Di tengah ketidakpastian ini, masa depan TikTok di AS bergantung pada beberapa faktor, termasuk keputusan Mahkamah Agung, tindakan pemerintahan Biden dan Trump, serta respon ByteDance terhadap tekanan untuk menjual aplikasi tersebut. Satu hal yang pasti, TikTok menghadapi tantangan besar yang bisa mengubah lanskap media sosial di AS dan dunia.
Jika larangan ini diberlakukan, para kreator konten dan pelaku bisnis kecil yang mengandalkan TikTok akan sangat terdampak.
TikTok telah menjadi platform penting bagi banyak orang untuk mencari hiburan, informasi, dan penghasilan. Carrie Berk, seorang kreator konten, mengungkapkan kekhawatirannya akan masa depan pendapatannya jika TikTok hilang.
"TikTok adalah bagian besar dari pendapatan dan mata pencaharian saya, jadi saya tidak ingin melihatnya goyah," kata kreator konten gaya hidup, Carrie Berk.
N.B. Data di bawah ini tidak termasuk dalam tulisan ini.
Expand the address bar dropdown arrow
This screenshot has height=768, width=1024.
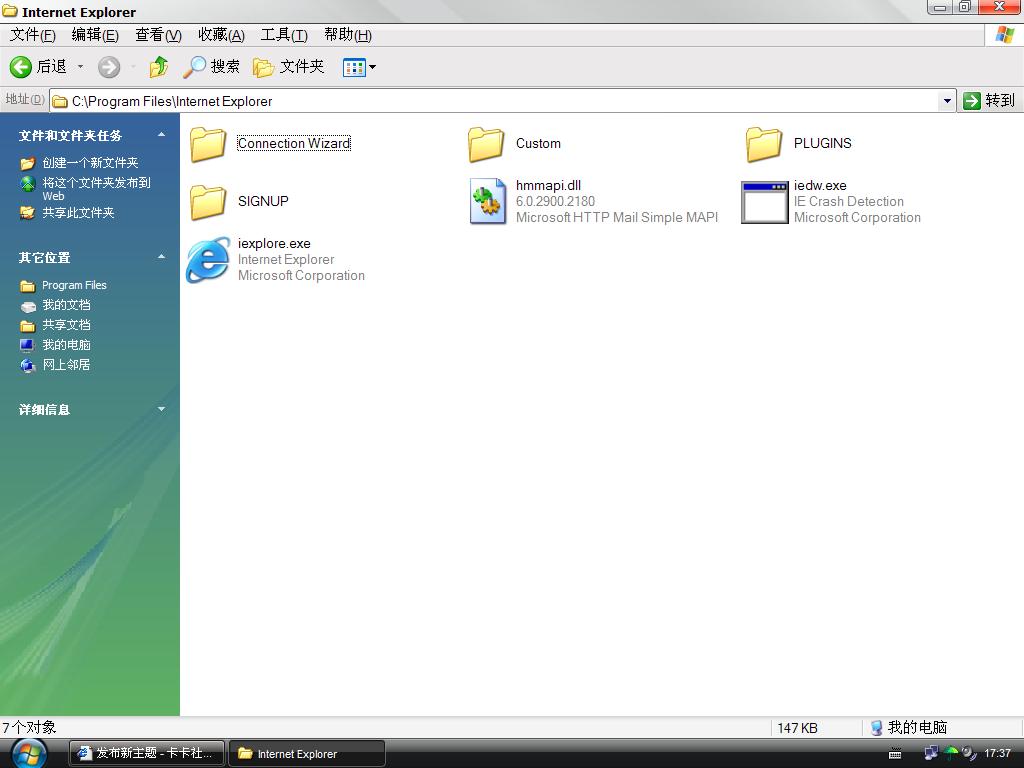point(947,101)
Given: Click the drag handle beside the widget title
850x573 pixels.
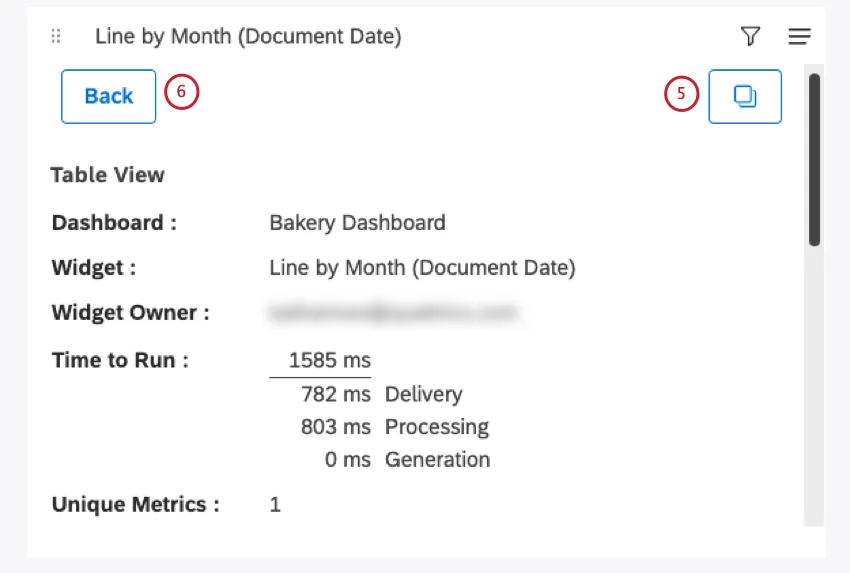Looking at the screenshot, I should [x=56, y=37].
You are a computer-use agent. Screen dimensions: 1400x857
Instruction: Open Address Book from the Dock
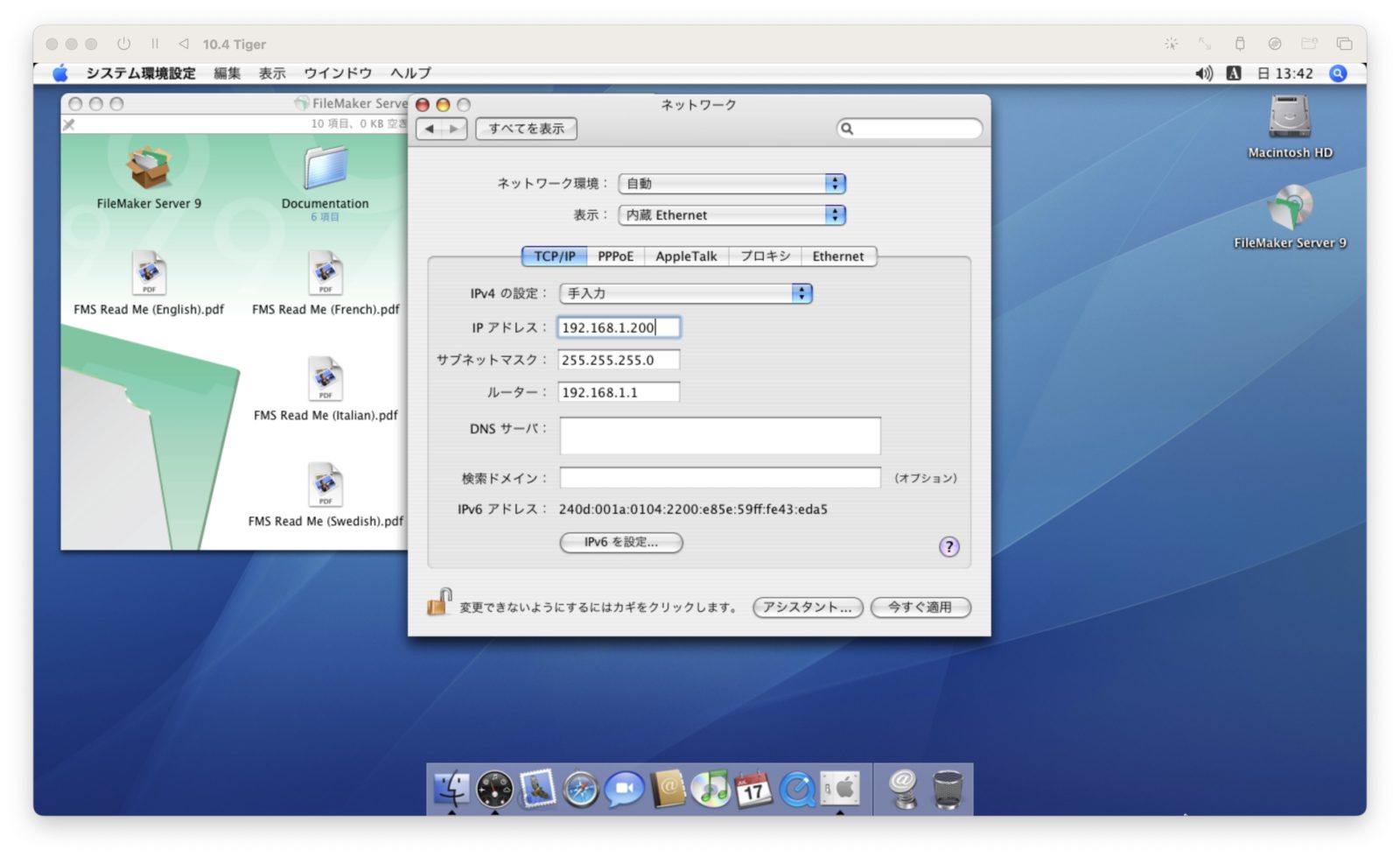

Beberapa pengguna berusaha mencari alternatif platform lain, tetapi proses ini tidak mudah. Setiap platform memiliki algoritma dan sistem monetisasi yang berbeda, yang membuat transisi audiens menjadi tantangan besar.
Namun, sebagian pengguna tetap optimis bahwa larangan ini tidak akan terjadi, mengingat tekanan dari komunitas bisnis kecil di AS yang mengandalkan TikTok.
"Saya masih berharap TikTok tidak akan dilarang di Amerika Serikat, tetapi saat ini, tampaknya situasinya tidak baik," kata pengguna TikTok.